Source: Clayton Keirns
On Monday, West Virginia Senator Joe Manchin stunned Democrats by announcing that he will not support the new multi-trillion dollar spending bill unless more clarity is given. Manchin wants to know the lasting effects that the bill will have on the nations debt, which other Democrats simply don’t care about.
“I for one won’t support a multi-trillion dollars bill without greater clarity, about why Congress chooses to ignore the serious effects of inflation and debt that have on our economy and existing government programs,” Manchin said at a press conference.
“For example, how can I in good conscience vote for a bill that proposes massive expansion to social programs when vital programs like Social Security and Medicare face insolvency and benefits could start being reduced as soon as 2026 and Medicare in 2033, and Social Security. How does that make sense? I don’t think it does. Meanwhile, elected leaders continue to ignore exploding inflation, that our national debt continues to grow and interest payments on debt will start to rapidly increase when the Fed has to start raising interest rates to try to slow down this runaway inflation,” he added.

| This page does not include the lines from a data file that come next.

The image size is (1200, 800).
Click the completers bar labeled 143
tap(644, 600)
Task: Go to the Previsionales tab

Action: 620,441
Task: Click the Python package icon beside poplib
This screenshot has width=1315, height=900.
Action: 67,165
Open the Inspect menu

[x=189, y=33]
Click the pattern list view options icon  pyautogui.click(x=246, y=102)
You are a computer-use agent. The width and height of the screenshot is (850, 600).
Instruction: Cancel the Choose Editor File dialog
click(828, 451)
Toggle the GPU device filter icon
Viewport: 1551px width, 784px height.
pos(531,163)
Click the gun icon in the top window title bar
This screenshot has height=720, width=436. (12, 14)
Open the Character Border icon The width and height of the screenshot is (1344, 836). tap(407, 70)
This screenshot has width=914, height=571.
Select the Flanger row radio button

“With the factors in mind, and all of these factors that we’ve spoken about, I’ve worked in good faith for months with all of my colleagues to find a middle ground on a fiscally — and I repeat that — a fiscally responsible piece of legislation that fixes the flaws of the 2017 Trump tax bill, that I thought was weighted far, far too far for the high end earners,” he continued.
“And the needs of American families and children. However, as more of the real details outlining the basic framework are released, what I see are shell games, budget gimmicks that make the real cost of the so-called $1.75 trillion bill estimated to be almost twice that amount if the full time is run out, if you extended it permanently, and that we haven’t even spoken about. This is a recipe for economic crisis. None of us should ever misrepresent to the American people what the real cost of legislation is. While I’ve worked hard to find a path to compromise, it’s obvious compromise is not good enough for a lot of my colleagues in Congress. It is all or nothing, and their position doesn’t seem to change unless we agree to everything. Enough is enough,” Manchin concluded.